Há os que mesmo confinados não sonham ou não comentam seus sonhos e encaram a solidão forçada como uma amiga que há tempos não se via. O norte-americano Henry David Thoreau (1817-1862) se impôs um autoisolamento quando tinha apenas 27 anos nos arredores de Concord, Massachussets. Construiu uma cabana às margens do lago Walden e por dois anos se propôs a viver o mais próximo possível da natureza e o mais distante que conseguisse do Estado cobrador de impostos. A experiência se transformou no livro “Walden ou A Vida nos Bosques” somado ao ensaio “A Desobediência Civil”, duas obras que inspiraram movimentos libertários como o de Ghandi na Índia, a onda hippie de retorno à vida natural e até os ecos na geração preocupada com ecologia e sustentabilidade.

Sobre o isolamento e a solidão, Thoreau argumenta: “Que tipo de espaço é o que separa um homem de seus semelhantes e o torna solitário? Descobri que nenhum movimento das pernas pode aproximar muito uma mente da outra. De que preferimos viver perto? Com certeza não há de ser perto de muita gente (…), mas da perene fonte de nossa vida, de onde toda a nossa experiência revelou que se origina , como o salgueiro que se ergue perto da água e lança suas raízes nessa direção”.

Thoreau propõe que o homem não pode estar ou se considerar acima de qualquer ser da natureza. Está tão integrado a ela e por isso defende: “a natureza dos homens não difere muito daquela nos animais”. Em seu isolamento, por vontade própria e não por necessidade como os velhinhos de Josué Guimarães, Thoreau tem alimentação frugal, planta feijões, assa o próprio pão em cinzas no chão e se condena por pescar e comer peixes do lago. Tenta se colocar no mesmo grau de importância de um bicho silvestre ou de uma árvore. E nesse nível coloca o ser humano como dispensável para que a vida prossiga neste planeta.

Hoje, infestada por um vírus, a Terra está a gritar que não precisa de nós, humanos, para seguir sua jornada. Pode muito bem manter sua órbita sem a nossa presença incômoda, suja e agora pestilenta. No máximo nossos cães chorariam nossa ausência nas soleiras abandonadas e os canais de Veneza clarificariam definitivamente. Não mais para olhos humanos, mas talvez para a águia caçadora, o horizonte ficaria livre da fuligem triste e a visibilidade se alargaria por quilometros de nitidez e brilho. Não mais para nós. A noite chega e os velhinhos de Josué Guimaraes embarcam felizes numa carruagem negra que os vem buscar após a morte do coveiro. Os velhinhos estão deixando a cidade abandonada, o isolamento, o confinamento, a distância dos filhos queridos e dos amigos, embarcando pequenamente alegres num sonho macio. E aqui a poesia de Mário Quintana acode dom Eleutério e Dona Conceição: “Calam mais alto, mais fundo as pequenas alegrias…. E o pão dos últimos dias já é um pão do outro mundo”.
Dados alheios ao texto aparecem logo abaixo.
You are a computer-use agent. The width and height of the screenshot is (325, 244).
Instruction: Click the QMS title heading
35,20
O ermitão Thoreau não revela seus sonhos, o que inquieta o repórter. O que sonhou o homem que fez do isolamento a sua profissão de fé? Em dois anos, dormindo sozinho em sua cabana, sonhou com alegres festas familiares? Com uma reunião barulhenta de seus amigos de escola? Ou o contrário? Vivendo em paz com a natureza, lutando braviamente para se autoconvencer de sua pequenez diante da força da natureza, será que suas noites não foram ocupadas em maior parte por pesadelos? Teria acordado suado com o pavor de estar à beira da morte, indefeso e perseguido por um assaltante armado? Chegou a ouvir o disparo do revólver e a bala que não atingiu seu peito porque acordou no momento certo?
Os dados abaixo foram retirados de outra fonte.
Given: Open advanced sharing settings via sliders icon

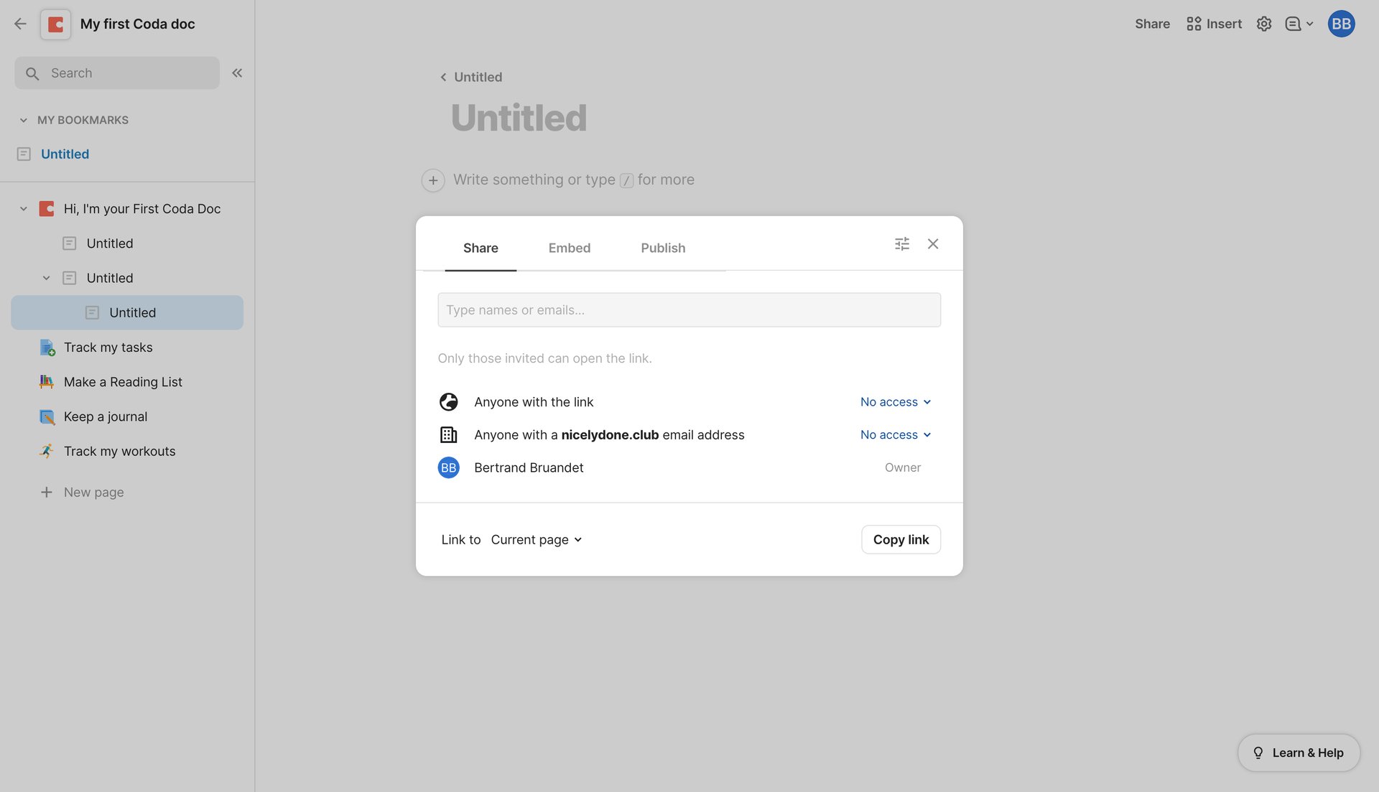Looking at the screenshot, I should [x=902, y=243].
O repórter quer saber com o que estamos sonhando no momento em que nossos espaços de isolamento parecem diminuir dia a dia, as paredes se aproximam, a sala fica cada vez menor e o tempo se alonga numa elipse improvável.

E não! O repórter que enxerga o mundo com os olhos da curiosidade não deixou uma questão solta no meio do texto. Você leu de verdade a segunda pergunta que o inquieta. Para além dos seus sonhos, você se imagina abraçando, beijando e apertando a mão dos seus seres mais queridos no Natal de 2020?